Asymmetrical malocclusions can be caused by a number of skeletal, dental, and soft-tissue factors. If the etiology is mainly dental, the asymmetry may have developed from abnormal dental eruption, premature loss of deciduous teeth, or loss of permanent teeth. If the etiology is primarily skeletal, the patient may have a developmental or acquired asymmetry in either or both arches.
It is extremely important to differentiate between dental and skeletal asymmetry before establishing treatment alternatives and objectives. Computed tomography, anteroposterior and 45º lateral oblique cephalograms, and submental-vertex radiographs can aid in the diagnosis and treatment planning of these cases. The most important tool, however, remains the clinical examination of the patient. An asymmetrical patient usually presents with a Class I occlusion on one side and a Class II or III occlusion on the other, so that the upper and lower midlines do not coincide with each other or the facial midline.
The following case shows how a dental asymmetry can be corrected using predictable force systems.

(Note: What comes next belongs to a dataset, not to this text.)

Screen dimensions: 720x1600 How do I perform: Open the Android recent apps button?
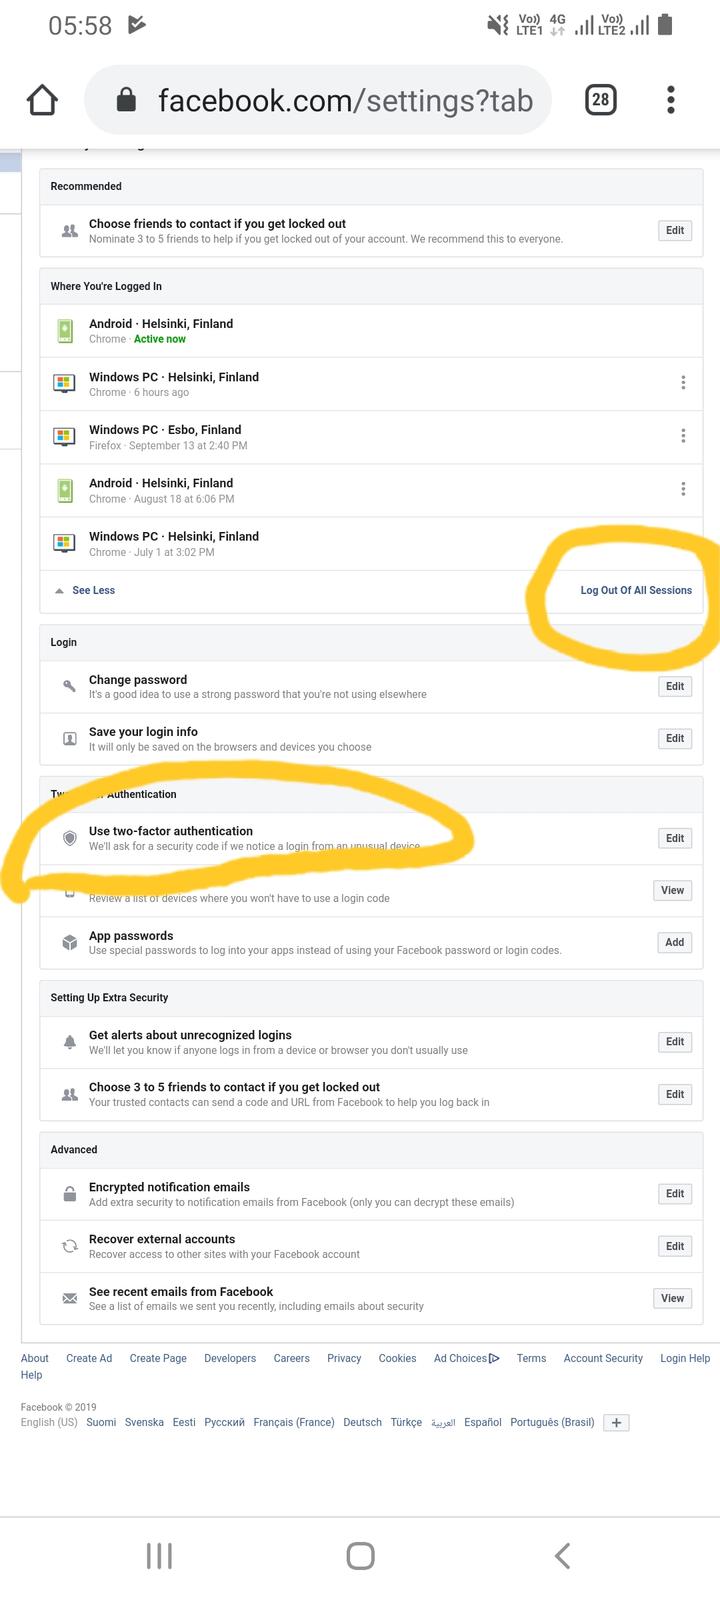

Diagnosis and Treatment Plan
A 14-year-old patient in the permanent dentition presented with the chief complaint of crowded and overlapping anterior teeth. She had a Class II subdivision left malocclusion (Fig. 1). The maxillary midline had shifted 1mm to the right and the mandibular midline 2mm to the left from the facial midline. Cephalometric analysis indicated a retrognathic mandible with lower incisor flaring and a lower arch that was skewed to the left. The overjet was 4.5mm, and the overbite was 50%. The patient reported premature loss of the mandibular deciduous teeth on the left side, which was diagnosed as the major etiologic factor in the dental asymmetry.
Following a comprehensive clinical and data-base analysis, we devised a treatment plan involving extraction of the upper and lower first premolars to achieve a symmetrical buccal occlusion, midline correspondence, appropriate overjet, and adequate retraction of the flared lower incisors.
Full-arch .022" appliances were bonded, and leveling and alignment were carried out with continuous .014" nickel titanium archwires. This caused the mandibular midline deviation to become even more evident. Maxillary space closure was begun with separate canine retraction, using an .016" x .022" stainless steel continuous base archwire and an overlaid .017" x .025" Beta III CNA intrusion arch, engaged from the first molar auxiliary tubes and tied to the four anterior teeth (Fig. 2). The intrusion arch was designed to provide two mechanical advantages: molar tipback moments for intraoral anchorage, and an intrusive force on the incisors to prevent any deepening of the bite from archwire deflection as the canines were retracted6 (Fig. 3).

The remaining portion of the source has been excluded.